The next morning, I woke up tired and grotesque. I slapped my hand onto the snooze button, and whipped my covers to the side. I swung my legs over the high platform bed and attempted at hopping off onto the shag carpeted floor. Groaning, I grabbed a pink ruffled tank out of my closet and paired it with white skinny jeans.
After tugging a bristle brush through my knotty curls and brushing my teeth, applying makeup, and grabbing a piece of toast off the kitchen counter, I was drove to school. My strappy sandals were a little too tight and were currently making red grooves into my ankles.
But I didn’t care.
This was my fresh new start, and for once in my life, I didn’t care. I mean, of course I was excited to begin again and to make my grand entrance, but I have to put on a mask of pride and smugness and strut down those gross, smelly halls with my head held high, just like I didn’t have a care in the world.
The school was approaching and yellow buses were flooding the parking lot. Teachers clambered out of their hybrid cars and mini vans and towed their gigantic bags into the building. Placing one careful foot in front of the other, I took big and even steps up the stairs and into the old brick building.
It was the best feeling in the world. Heads were turning. The invisible people were not even visible to me, an ex-invisible. The shy kids who never talked were huddled into clusters as I passed by.
“Who is that?”
“Is she new?”
“I’ve never seen her before in my life.”
Every single person who was anybody was watching me strut with my newly-discovered and fabulous ass down the hallway. The crowds were parting, and just as I began to rise, rise up to the peak of the enjoyment, homeroom was in front of me.
“And who might you be?” smirked Angela Weber, the biggest snobby-somebody in the whole school.
“I happen to be Krissi. Krissi Moore,” I sneered back. “I’m new.” Angela tossed her caramel locks behind her shoulder and gave me a once-over. I saw her eyes carefully calculating how well my shirt matched my pants, which matched my matte shimmer white gladiator sandals, which was all brought together by the pink flower clip holding my bangs out of my face.
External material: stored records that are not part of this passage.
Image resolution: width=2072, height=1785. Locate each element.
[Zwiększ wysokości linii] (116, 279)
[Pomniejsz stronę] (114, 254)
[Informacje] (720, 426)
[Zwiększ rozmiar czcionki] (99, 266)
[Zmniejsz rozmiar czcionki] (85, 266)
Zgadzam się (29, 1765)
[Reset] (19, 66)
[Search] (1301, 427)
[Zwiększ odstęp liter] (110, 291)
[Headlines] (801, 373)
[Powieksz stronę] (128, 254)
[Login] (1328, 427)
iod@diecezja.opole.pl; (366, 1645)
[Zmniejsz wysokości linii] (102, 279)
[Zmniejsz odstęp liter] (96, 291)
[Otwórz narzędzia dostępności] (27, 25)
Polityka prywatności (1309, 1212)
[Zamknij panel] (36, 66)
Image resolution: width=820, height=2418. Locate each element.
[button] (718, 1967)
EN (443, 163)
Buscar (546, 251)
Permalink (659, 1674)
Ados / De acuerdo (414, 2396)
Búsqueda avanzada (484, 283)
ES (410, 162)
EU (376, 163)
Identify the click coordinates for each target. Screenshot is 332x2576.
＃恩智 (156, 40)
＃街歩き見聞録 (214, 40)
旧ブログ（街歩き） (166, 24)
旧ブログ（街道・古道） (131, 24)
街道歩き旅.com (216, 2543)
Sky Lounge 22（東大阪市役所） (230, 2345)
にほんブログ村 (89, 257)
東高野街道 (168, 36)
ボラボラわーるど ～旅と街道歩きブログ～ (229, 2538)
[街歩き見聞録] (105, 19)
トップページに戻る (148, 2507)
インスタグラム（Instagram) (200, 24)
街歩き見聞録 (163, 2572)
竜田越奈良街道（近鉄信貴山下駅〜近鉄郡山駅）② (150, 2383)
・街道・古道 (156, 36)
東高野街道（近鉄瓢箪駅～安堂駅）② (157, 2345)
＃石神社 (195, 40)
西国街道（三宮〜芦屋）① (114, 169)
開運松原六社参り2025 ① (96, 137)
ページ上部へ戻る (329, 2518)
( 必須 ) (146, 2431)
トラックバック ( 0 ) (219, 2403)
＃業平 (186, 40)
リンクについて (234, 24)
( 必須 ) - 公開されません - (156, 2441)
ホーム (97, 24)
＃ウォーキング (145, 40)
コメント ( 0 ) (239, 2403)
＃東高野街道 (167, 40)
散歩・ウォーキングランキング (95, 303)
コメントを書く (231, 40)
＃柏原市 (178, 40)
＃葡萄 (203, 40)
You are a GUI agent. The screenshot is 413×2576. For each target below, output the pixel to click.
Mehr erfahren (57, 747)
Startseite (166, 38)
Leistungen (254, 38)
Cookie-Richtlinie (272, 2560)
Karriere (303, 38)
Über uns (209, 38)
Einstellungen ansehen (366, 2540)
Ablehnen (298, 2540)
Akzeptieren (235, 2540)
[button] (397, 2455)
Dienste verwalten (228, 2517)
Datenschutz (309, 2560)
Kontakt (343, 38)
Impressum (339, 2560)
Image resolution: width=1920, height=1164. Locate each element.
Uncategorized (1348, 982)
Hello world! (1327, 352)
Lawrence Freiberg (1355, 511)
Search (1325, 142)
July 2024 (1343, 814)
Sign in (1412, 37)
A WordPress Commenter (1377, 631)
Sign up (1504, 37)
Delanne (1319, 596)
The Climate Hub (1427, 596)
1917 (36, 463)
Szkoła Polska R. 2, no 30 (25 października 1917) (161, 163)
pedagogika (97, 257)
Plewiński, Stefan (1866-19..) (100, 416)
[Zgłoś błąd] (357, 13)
Angela pivoted on her heel towards the big black science lab table with her pink binders and fluffy pens cluttered together. Then, she flipped open the binder and took out a pink post-it and a purple glitter pen. She scribbled something on the paper and handed it to me.
“Table 20, it’s in the back of the cafeteria on the slightly raised balcony. Can’t miss it. Give this pass to the guard blocking the entrance and he’ll let you by. Look forward to eating with me.” She offered a small smile and a shrug and quietly took her seat. I looked down at the square sheet of paper.
Pass for Krissi Moore to eat at table 20 during lunch
I smiled down at the paper. On my first day here, in the first five minutes, Angela Weber had invited me to sit with her at lunch. And to think, I used to be a shy klutz. Used.
The day droned on, and I counted the hours until lunch. Eyes continued to stare, hot boys kept offering to help me with my books, and pretty pampered princesses sneered and “hmphed” with every move I made. Is this how the populars lived?